The Amish-Country Mysteries
Paul’s first six novels were originally published as the Ohio Amish Mysteries by Ohio University Press, in both hard-cover first editions and trade paperback editions. The stories have now been revised and updated, and they have been republished as the Amish-Country Mysteries by Plume, a division of Penguin Group USA. The seventh novel, Harmless as Doves, An Amish-Country Mystery, was published as a hardcover edition in July of 2011 by Ohio University Press, and a trade paperback edition was published by Plume in 2012. The eighth novel in the series, The Names of Our Tears was published by Plume in 2013, and future novels in the series will be published by Plume. The ninth book in the series, Whiskers of the Lion, will be published on March 31, 2015, by Plume.
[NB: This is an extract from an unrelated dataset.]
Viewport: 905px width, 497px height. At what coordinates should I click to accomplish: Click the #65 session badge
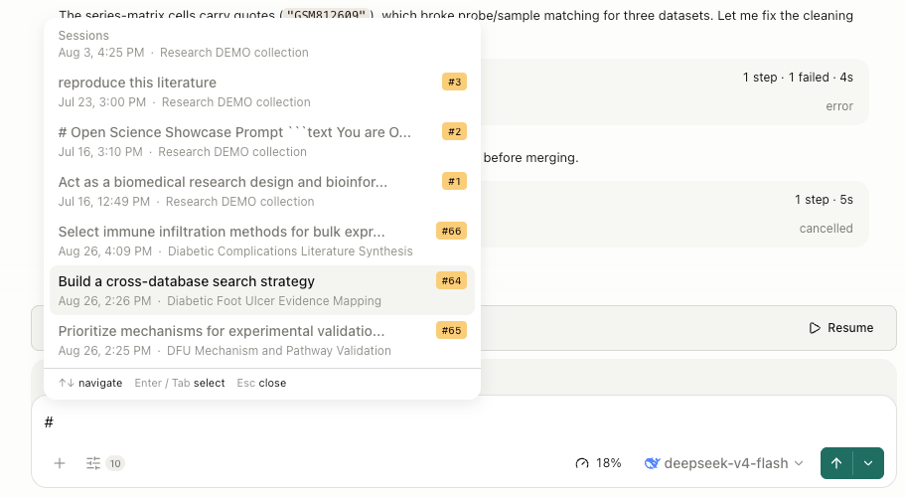(451, 330)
Three life-long friends in rural Millersburg, Ohio – Professor Michael Branden, Sheriff Bruce Robertson, and Pastor Caleb Troyer – work sometimes together and other times at crossed purposes, to solve mysteries involving the often inscrutable Amish sects of Holmes County, where the world’s largest Amish settlement sprawls across the hills and pastoral valleys of northeast Ohio. The rich cast of English characters in the novels includes the professor’s insightful wife Caroline, Holmes County’s tenacious Medical Examiner Melissa Taggert, and young Ellie Troyer, the sheriff’s resolute dispatcher/secretary. Each of the stories brings out a new and unique set of Amish characters.
Murder mysteries about Amish people may seem counter-intuitive, but in his Amish-Country Mysteries, P.L. Gaus illuminates Amish culture in stories that are as unique as the Amish themselves. Who are the Amish, and why do they hold themselves apart from the rest of us? What is the unique spiritual vision of this people set apart, their lives governed by steadfast adherence both to tradition and to scripture? What is it like to live Amish, think Amish, and pray Amish? Why do they eschew the conveniences of the modern world and live as simple peasant farmers, dressing always the same, farming the old ways, traveling only by horse and buggy, and worshiping privately? Why, if their lives are so plain and old-fashioned, are their numbers ever growing? In the Amish-Country Mysteries, Gaus examines culture in the context of a murder investigation, set convincingly and authentically among the most peaceful peoples of the world.